§ **Exercise prompt**:
The answer should consist of the full listing below, repeated exactly and free of pictures.

§ **Material to process**:
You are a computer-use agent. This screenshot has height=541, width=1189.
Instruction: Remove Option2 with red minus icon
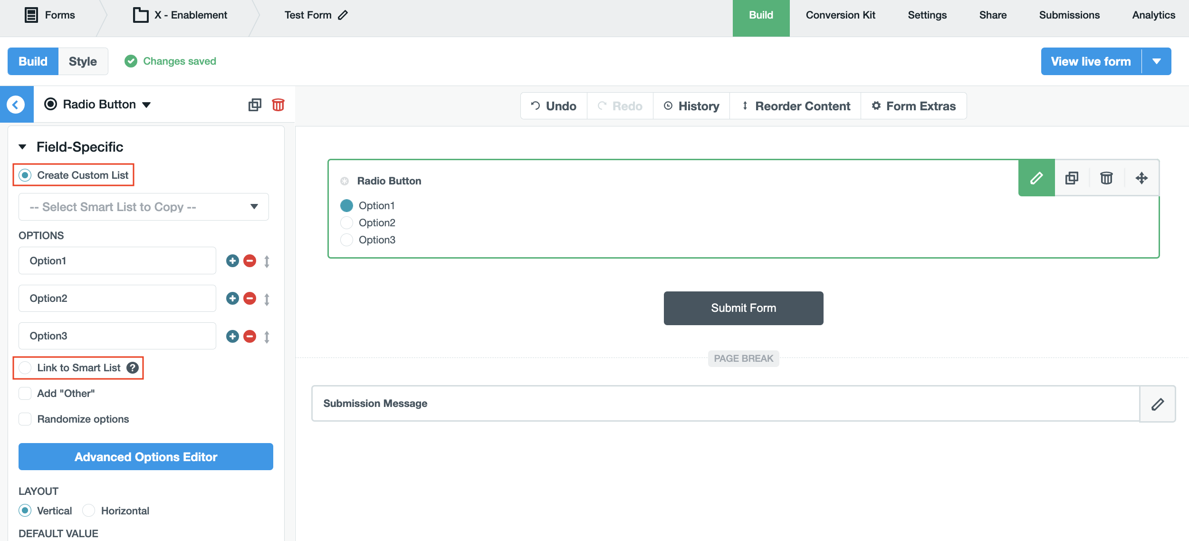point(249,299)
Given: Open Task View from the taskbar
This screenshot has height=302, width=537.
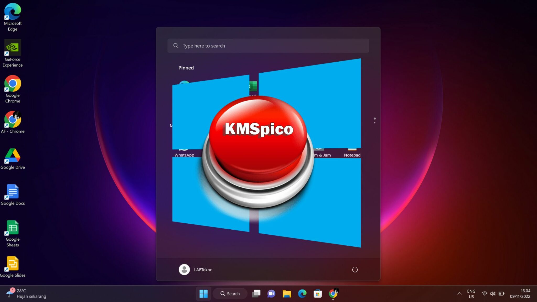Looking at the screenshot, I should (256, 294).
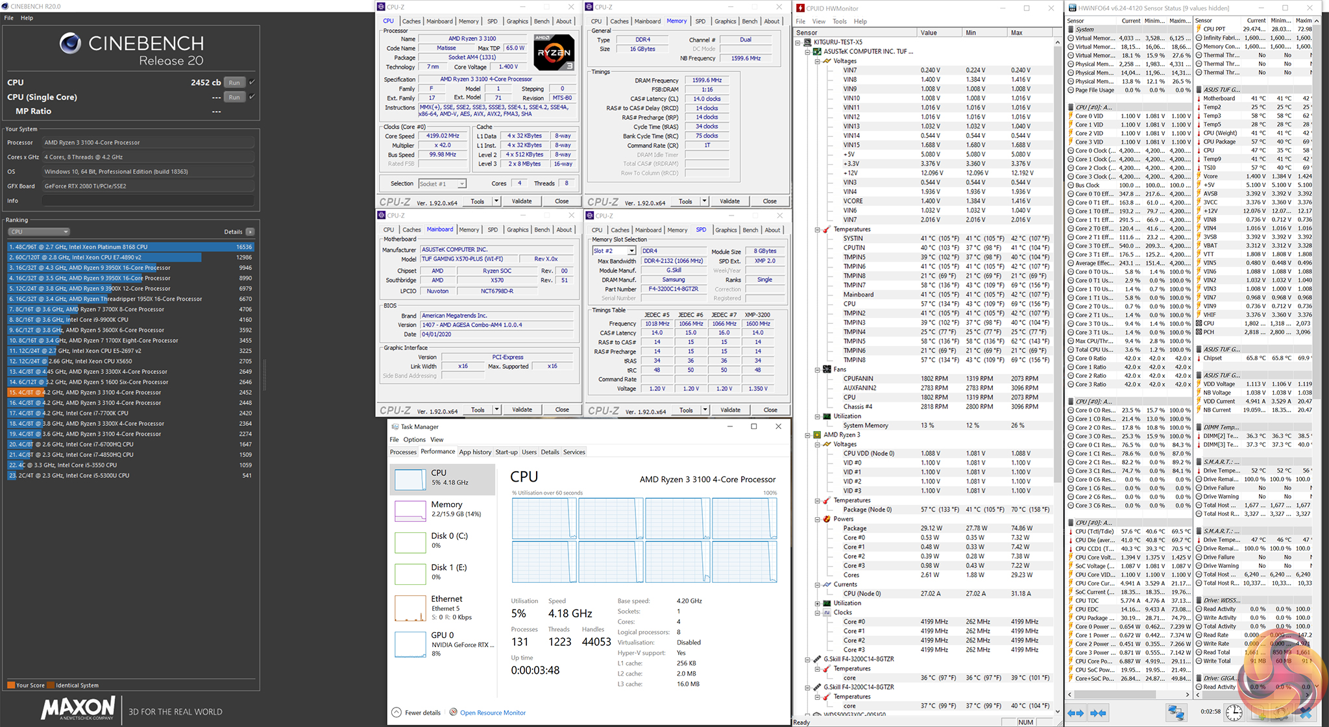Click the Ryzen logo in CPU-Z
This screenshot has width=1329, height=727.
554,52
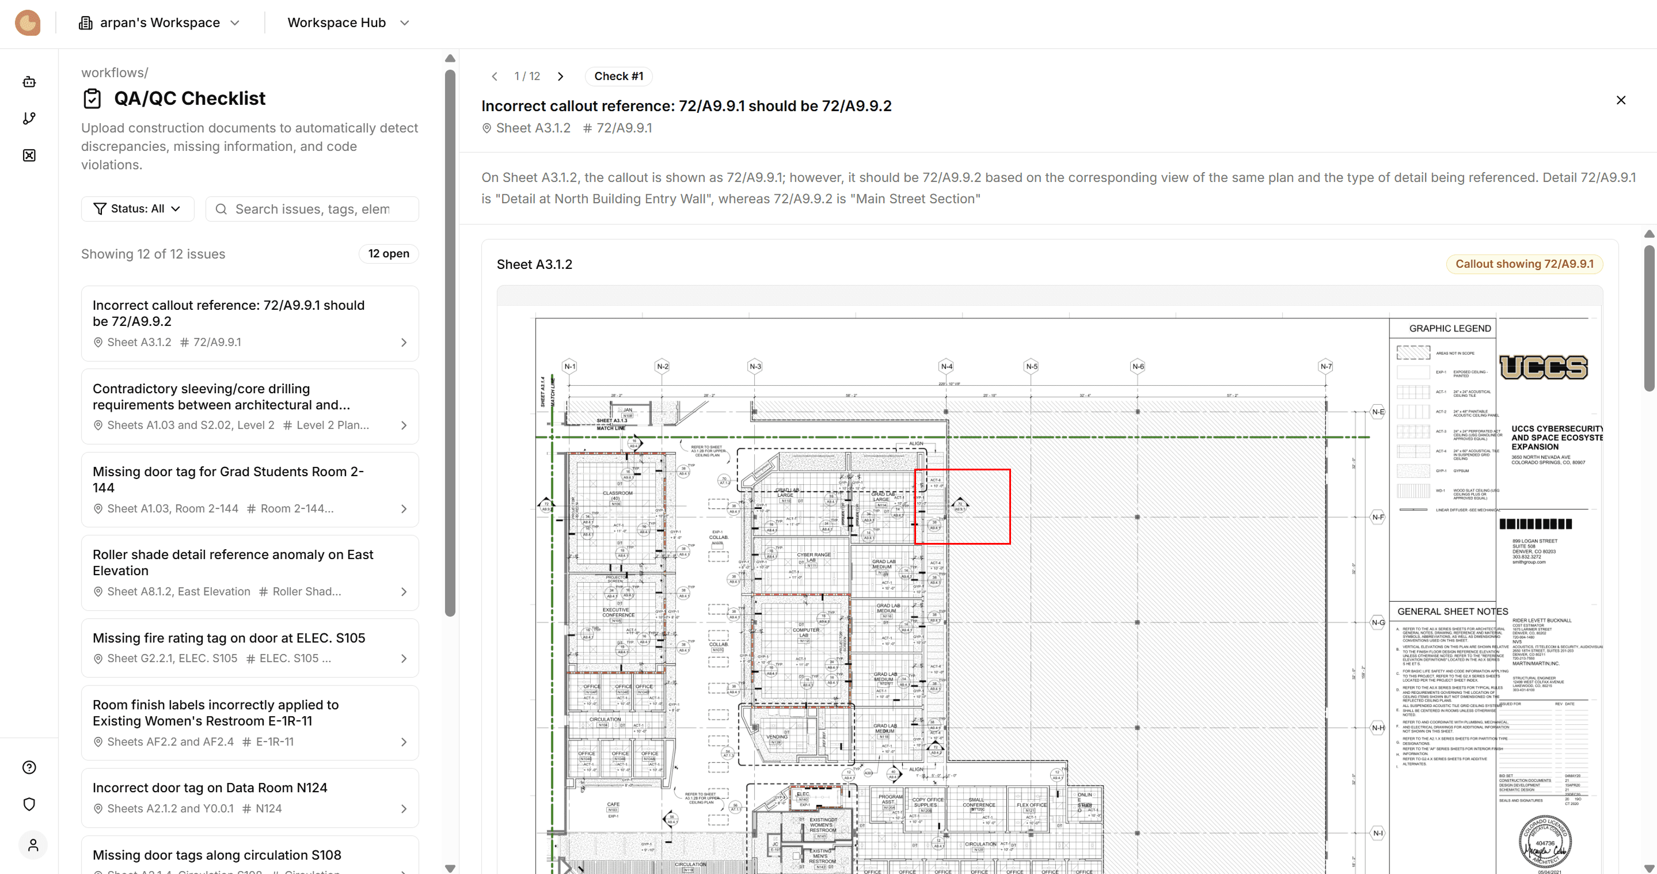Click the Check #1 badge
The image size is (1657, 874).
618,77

§ **Answer for this exercise**:
You are a computer-use agent. This screenshot has height=541, width=1189.
Instruction: Remove Option2 with red minus icon
point(249,299)
Given: Open Task View from the taskbar
This screenshot has height=302, width=537.
Looking at the screenshot, I should (256, 294).
Click the Ryzen logo in CPU-Z
This screenshot has width=1329, height=727.
554,52
Click the Check #1 badge
The image size is (1657, 874).
618,77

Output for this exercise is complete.